Frugal GM Review: D30 DM Companion
This week's review is on an item odds are many of my 12 regular readers already have. After being a bit frustrated with my search for something to review (I have a few items already selected, but they need more hands-on time before I'll be comfortable reviewing them) I started searching for some 1st Edition material...because I was in a 1e kind of mood. For some reason DTRPG will let you do a search on "1e AD&D", but they also tack on "Official D&D" and "Dungeons & Dragons". Removing either of these other tags simply scraps the whole search. It is all or nothing I guess.

So here I am wanting to review some 1e material and I'm being forced to only look at TSR stuff....screw that noise. I know I have something that feels appropriate and isn't TSR material- my handy dandy D30 GM (er...DM) Companion.

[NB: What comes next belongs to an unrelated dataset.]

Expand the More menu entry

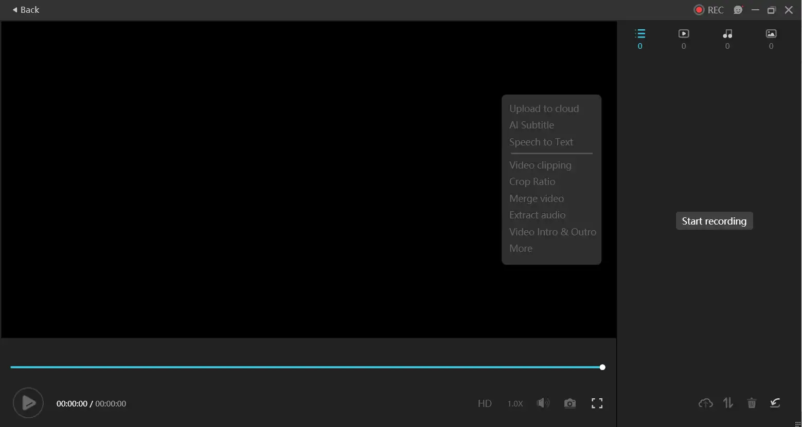point(521,248)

Now I've already reviewed the D30 Sandbox Companion, and I'm a huge fan of the d30, so I might be a bit biased. I'm hoping that doesn't show too much on this review.

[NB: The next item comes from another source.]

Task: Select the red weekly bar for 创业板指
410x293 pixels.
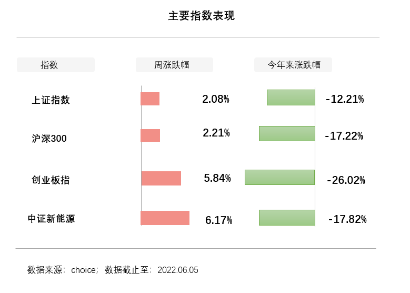Action: tap(161, 178)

The D30 DM Companion is a 40 page PDF is only 3.38 MB. These stats don't mesh with the info from the product page, but I'm counting all the pages (including covers) and the size it is on my hard drive. The PDF is letter-sized, watermarked and secured. Now I know I'm often none-too-happy about PDF security, but usually only when the product is over-secured so it isn't as usable as it should be. The security here isn't, so no big deal.

Right off the bat I'm impressed because Richard LeBlanc Jr, the man behind New Big Dragon Games Unlimited and this product, went through the trouble of making the PDF not only bookmarked, but internally hyperlinked as well. Personally I'd probably use this PDF more on my tablet than printed out and having these two things squared away makes all the difference in the world.

Since this PDF is all about the d30 tables I love the fact that there is a page devoted on how to use the tables. This is a great touch and frankly it is needed. A lot of the tables are a bit visually confusing and this guide helps out a bit. Unlike the D30 Sandbox Companion, the tables in the D30 DM Companion don't seem to be necessary for the most part. Most of them seem to be embellishments or additions to the tables you'd already have in your game manuals. I think the DM will use these tables because they want to, not because they need to.

For me this is an important distinction. For example, the room traps generator on page 12 doesn't tell you when the room is trapped, relying on either the regular game rules or the DM's whim. Not a big deal, but it points out the difference between essential and embellishment.

Because some of the tables are a bit visually confusing and the appearance that these tables serve to augment already established tables/rules, the DM wishing to use the D30 DM Companion really needs to take the time to read and re-read these tables before deciding to use them in the game. I'd say about half (to two-thirds) of the tables could easily be used when planning/creating a game session and the other portion, notably the monsters section, would more likely be used during the session.

Frugal GM 4 Star Review: D30 DM Companion
Overall I really like the D30 DM Companion and I think it will add a lot to a game session as long as the DM is smart about its use (which could be said about any DM-centric product). You don't need this product, but if you've been DMing for a while and you enjoy the d30....you will definitely want this product.